Ingredients specialist Loryma has a wide range of ingredients for all types of coated products. The Lory Crumb portfolio includes a number of extrudates in various shapes and colours for breadings. With a unique appearance and crunch, they are suitable for plant-based meat alternatives, vegetable sticks, meat and fish products, and desserts. A selection of native and modified starches is designed to provide good adhesion and crispness in batters, tempura coatings and dustings.
Alongside granulated Lory crumb variations based on maize, rice, potato and wheat, the portfolio also includes innovative shapes such as triangles, crescents, discs and balls in an array of different colours. The functional ingredients optimise the breading texture and are characterised by high temperature and colour stability.

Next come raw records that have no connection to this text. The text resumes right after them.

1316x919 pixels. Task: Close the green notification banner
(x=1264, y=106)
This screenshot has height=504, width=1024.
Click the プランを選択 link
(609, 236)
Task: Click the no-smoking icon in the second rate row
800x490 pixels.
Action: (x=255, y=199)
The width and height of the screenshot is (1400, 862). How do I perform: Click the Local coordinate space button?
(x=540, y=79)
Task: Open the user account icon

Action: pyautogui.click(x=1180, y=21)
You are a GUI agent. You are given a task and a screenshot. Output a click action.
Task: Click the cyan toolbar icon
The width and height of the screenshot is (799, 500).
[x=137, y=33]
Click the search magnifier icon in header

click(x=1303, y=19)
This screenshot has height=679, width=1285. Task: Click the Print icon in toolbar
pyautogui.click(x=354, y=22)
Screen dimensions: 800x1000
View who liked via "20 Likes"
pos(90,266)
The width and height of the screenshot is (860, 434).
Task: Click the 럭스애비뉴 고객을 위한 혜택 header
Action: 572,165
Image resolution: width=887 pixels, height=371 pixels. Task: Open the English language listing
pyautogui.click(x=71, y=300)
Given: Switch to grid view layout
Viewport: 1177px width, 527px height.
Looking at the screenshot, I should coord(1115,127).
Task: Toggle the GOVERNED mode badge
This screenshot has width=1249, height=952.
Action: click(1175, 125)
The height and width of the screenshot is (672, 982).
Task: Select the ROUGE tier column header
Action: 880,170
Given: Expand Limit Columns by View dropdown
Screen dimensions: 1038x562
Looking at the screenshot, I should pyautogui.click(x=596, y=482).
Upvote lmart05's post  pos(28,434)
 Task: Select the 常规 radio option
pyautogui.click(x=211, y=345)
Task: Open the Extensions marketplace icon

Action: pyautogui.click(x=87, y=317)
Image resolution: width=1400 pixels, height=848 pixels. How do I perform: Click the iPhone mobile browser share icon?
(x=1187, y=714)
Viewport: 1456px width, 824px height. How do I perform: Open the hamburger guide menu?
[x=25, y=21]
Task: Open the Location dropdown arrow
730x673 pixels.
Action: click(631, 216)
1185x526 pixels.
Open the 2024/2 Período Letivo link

As a result, visual appeal is good even under demanding conditions, thus allowing for the creation of added-value breaded products.
Loryma also produces a selection of native and modified wheat starches with different technological properties.
Lory Starch Saphire pure is a wheat starch with high adhesion and processing stability, which makes it suitable for batters, tempura and a pre-dust for added crunch. It also has no E-number, making it suitable for clean label products.
Modified wheat starch Lory Starch Solaris, meanwhile, is suitable for viscosity control in batter and tempura coatings due to its cold swelling capacity and process stability.
In addition, Lory Starch Achat is designed to retain low viscosity even at very high temperatures, thus optimising the crispness and adhesion of tempura coatings.